Racial inequity in the criminal justice system is an important and daunting priority as is dealing with diversity and inclusion in the legal profession. The State Bar must be a player with other segments of society to address this issue from judges to prosecutors to law enforcement to the Legislature. The bar has embarked on educational programming efforts but must push for improvement. The State Bar president must be a leader in asking the questions and coordinating the efforts with other organizations. Developing lawyer awareness of the problem is just as important as finding solutions for the problem.
What, if anything, should the State Bar be doing differently to ensure the organization is providing significant value for all members?
Dean Dietrich: I have heard many candidates talk about providing significant value to all State Bar members. The State Bar must continue to monitor the needs of members and address those needs with helpful services and programs.
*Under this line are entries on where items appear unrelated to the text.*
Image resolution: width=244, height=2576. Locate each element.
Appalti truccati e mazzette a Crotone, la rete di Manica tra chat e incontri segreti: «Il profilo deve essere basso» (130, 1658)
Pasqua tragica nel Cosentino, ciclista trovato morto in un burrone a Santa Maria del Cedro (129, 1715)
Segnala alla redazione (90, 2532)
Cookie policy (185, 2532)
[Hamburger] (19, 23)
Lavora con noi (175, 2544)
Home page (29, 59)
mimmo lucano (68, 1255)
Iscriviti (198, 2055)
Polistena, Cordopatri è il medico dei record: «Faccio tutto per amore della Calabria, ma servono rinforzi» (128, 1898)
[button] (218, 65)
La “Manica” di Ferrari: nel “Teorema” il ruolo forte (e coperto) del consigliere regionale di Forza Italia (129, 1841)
The State Bar strives to provide educational programming and training for lawyers to be successful and effectively run their law practice. The State Bar is addressing diversity and inclusion within its governance structure and finding successors for future leadership of the Bar. Many bar members believe these efforts are not helping them directly. Bar members want help improving the law business that they run and want the State Bar to provide cheap but quality continuing education programs. We must also focus on influencing our communities and government to make the right decisions for the betterment of society and continue to maintain focus on the profession of lawyering. The State Bar, through its leadership, must make sure that it is continuing to chart a path to address all these needs for its members.
John Danner:When I served on Board of Governors, the finance committee and the strategic planning committee began a joint program to undertake cost/benefit analyses of the various programs then being offered. Today, prior to the presentation of the annual budget by the finance committee to the Executive Committee and Board of Governors, that annually appointed joint committee reviews budget requests from the various divisions and committees to determine if proposed expenditures fit within the parameters of the State Bar’s mission. This effort has been effective. The annual review needs to continue and perhaps be refined as the membership in the State Bar continues to decline through retirements and fewer lawyers choosing to practice in Wisconsin.
Bonus Question: Finish this sentence in 30 words or less: I am the best person to lead the State Bar because…
Dean Dietrich: I have dedicated significant time helping lawyers be successful in addressing professional responsibility concerns and I would have that same level of dedication helping meet the needs of our membership.
John Danner: In addition to my stated goals, my commitment to active involvement in the State bar is unwavering and I will seek to instill that attitude among less involved members.